While calls for abolishing ICE have fallen out of fashion, Democrats have continued to decry ICE and Trump’s immigration agenda. Last week, Minnesota Gov. Tim Walz — former Vice President Kamala Harris’ 2024 running mate — described the agency as “Donald Trump’s modern-day Gestapo,” the Nazi secret police.

In the Wednesday press release, the White House highlighted recent arrests of immigrants in New York convicted of crimes, including manslaughter and rape. Other recent arrests in New York include the detention last week of a 20-year-old Bronx high school student with no criminal record who has been shuttled to at least four different states, his lawyers and mother told Chalkbeat, and the February deportation of Bronx 19-year-old Merwil Gutiérrez to the notorious mega-prison in El Salvador that has come under international scrutiny for human rights abuses.

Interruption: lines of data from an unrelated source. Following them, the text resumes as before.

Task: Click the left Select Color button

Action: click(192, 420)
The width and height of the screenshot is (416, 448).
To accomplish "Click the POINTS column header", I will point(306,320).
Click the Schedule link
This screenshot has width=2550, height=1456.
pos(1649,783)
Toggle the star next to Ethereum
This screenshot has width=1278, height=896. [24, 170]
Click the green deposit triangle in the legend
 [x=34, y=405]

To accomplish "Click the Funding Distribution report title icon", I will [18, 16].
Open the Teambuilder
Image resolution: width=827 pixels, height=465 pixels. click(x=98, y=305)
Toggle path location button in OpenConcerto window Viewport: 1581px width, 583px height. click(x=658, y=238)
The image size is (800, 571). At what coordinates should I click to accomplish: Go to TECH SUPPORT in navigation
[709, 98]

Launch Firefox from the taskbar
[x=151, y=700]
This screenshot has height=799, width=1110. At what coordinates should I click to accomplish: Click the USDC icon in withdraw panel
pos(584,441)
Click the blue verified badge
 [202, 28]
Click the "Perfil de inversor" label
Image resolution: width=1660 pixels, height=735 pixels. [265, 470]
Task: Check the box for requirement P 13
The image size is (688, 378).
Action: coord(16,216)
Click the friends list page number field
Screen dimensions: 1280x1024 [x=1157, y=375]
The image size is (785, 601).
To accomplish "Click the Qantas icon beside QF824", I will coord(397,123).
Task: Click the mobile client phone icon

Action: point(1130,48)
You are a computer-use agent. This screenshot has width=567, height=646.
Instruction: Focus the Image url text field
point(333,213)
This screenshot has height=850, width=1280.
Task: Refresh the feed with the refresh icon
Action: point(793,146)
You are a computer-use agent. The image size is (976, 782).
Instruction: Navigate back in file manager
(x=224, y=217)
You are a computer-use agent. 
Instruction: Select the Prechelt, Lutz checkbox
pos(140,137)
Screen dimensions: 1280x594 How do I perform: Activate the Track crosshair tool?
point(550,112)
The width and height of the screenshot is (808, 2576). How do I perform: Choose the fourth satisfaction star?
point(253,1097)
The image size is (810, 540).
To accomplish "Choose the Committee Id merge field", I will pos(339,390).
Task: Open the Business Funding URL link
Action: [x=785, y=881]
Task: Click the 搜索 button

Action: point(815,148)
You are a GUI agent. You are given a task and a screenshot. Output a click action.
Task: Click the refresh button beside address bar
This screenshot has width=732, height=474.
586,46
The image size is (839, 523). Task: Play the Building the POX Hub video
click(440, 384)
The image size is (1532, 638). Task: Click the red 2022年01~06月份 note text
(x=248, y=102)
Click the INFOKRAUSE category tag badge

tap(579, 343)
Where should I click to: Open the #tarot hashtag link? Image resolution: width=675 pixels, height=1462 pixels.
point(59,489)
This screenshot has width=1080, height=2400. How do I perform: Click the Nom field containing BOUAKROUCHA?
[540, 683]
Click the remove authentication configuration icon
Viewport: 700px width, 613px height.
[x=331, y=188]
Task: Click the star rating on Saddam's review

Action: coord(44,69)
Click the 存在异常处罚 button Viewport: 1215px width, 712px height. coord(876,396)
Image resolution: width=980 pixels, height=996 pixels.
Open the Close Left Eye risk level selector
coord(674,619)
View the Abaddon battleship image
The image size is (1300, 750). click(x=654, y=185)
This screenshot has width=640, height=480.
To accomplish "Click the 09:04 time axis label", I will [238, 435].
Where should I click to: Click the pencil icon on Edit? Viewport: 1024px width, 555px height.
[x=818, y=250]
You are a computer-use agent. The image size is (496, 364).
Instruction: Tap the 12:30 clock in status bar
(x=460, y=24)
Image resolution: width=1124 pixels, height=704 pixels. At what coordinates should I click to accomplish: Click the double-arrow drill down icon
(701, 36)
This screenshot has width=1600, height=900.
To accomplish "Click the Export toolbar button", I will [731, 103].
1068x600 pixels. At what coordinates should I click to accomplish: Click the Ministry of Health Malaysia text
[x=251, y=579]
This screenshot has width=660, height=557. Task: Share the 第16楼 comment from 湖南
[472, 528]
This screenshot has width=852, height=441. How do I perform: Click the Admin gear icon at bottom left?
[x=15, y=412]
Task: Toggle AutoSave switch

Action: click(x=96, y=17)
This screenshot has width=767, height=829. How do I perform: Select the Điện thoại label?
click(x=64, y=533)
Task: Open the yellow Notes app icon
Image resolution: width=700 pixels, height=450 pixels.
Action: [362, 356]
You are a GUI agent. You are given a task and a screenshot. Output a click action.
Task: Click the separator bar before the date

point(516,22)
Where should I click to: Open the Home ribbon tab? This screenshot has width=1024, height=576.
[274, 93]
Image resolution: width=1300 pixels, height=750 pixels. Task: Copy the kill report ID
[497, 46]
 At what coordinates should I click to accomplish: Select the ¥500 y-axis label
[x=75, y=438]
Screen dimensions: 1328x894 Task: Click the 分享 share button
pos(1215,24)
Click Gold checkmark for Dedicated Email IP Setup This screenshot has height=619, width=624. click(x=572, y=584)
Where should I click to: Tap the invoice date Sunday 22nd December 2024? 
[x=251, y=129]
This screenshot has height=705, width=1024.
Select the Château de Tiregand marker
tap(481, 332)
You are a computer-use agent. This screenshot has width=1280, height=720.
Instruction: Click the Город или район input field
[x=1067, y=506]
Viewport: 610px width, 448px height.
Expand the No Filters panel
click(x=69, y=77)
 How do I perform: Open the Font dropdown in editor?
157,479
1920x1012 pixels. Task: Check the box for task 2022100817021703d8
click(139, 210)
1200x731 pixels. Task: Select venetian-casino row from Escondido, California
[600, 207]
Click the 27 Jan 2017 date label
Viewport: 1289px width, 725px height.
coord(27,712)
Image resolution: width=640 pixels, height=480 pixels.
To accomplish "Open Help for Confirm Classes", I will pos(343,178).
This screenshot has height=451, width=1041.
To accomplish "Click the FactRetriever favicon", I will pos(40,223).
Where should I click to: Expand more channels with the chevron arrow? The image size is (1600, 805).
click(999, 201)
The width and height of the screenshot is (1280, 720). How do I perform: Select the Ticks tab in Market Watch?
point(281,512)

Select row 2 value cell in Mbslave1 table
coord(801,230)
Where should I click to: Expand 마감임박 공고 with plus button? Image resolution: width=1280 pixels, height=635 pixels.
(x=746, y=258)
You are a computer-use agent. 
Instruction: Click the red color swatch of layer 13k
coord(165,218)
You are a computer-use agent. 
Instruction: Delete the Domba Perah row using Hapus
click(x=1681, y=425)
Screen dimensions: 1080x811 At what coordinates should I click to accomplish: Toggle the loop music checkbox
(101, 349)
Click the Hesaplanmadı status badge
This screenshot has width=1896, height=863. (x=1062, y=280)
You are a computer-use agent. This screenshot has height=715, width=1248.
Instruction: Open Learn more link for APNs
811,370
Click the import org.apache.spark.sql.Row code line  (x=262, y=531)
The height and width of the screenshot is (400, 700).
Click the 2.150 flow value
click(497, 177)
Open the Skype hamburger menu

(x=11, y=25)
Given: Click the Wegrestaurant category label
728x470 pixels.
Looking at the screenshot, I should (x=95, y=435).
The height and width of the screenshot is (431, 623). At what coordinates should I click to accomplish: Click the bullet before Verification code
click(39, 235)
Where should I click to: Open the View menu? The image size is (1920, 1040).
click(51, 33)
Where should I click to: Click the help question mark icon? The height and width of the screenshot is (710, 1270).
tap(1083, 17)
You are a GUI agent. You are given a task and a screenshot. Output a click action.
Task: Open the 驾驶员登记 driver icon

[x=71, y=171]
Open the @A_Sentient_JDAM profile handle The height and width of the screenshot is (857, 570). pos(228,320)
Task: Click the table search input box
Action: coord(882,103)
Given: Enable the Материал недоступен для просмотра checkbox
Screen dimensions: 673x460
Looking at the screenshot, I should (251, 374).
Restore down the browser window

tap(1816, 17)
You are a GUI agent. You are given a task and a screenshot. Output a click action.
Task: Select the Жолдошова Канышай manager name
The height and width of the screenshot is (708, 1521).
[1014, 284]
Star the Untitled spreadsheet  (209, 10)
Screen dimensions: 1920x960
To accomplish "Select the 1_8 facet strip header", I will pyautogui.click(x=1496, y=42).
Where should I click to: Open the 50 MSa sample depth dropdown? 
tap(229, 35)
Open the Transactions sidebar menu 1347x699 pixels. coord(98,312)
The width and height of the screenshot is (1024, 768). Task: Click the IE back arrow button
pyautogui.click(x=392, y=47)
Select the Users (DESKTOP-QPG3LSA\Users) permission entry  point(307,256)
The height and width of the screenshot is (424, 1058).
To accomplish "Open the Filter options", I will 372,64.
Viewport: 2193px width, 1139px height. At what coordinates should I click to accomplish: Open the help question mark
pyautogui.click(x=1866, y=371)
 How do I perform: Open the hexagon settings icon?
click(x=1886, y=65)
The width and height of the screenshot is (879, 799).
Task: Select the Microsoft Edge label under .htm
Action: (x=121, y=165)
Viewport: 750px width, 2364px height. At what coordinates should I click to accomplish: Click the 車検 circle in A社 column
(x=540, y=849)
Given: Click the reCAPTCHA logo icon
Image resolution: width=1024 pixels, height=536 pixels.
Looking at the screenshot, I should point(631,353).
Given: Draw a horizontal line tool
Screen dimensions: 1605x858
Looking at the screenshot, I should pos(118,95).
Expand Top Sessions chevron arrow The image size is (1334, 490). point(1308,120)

Ocasio-Cortez and fellow New York Rep. Adriano Espaillat — the first undocumented immigrant to serve in Congress — called Gutiérrez’s deportation an “abduction” in a statement last month, noting he also did not have a criminal record and was deported to a country the teenager originally from Venezuela had never called home. His father described the arrest to the outlet Documented as a kidnapping.

Wednesday morning’s release was published at the same time as plainclothes, masked federal agents were arresting immigrants at a federal building in lower Manhattan where immigration court hearings are held, according to a video obtained by Spectrum News. Neither ICE nor the Department of Homeland Security immediately responded to requests for comment.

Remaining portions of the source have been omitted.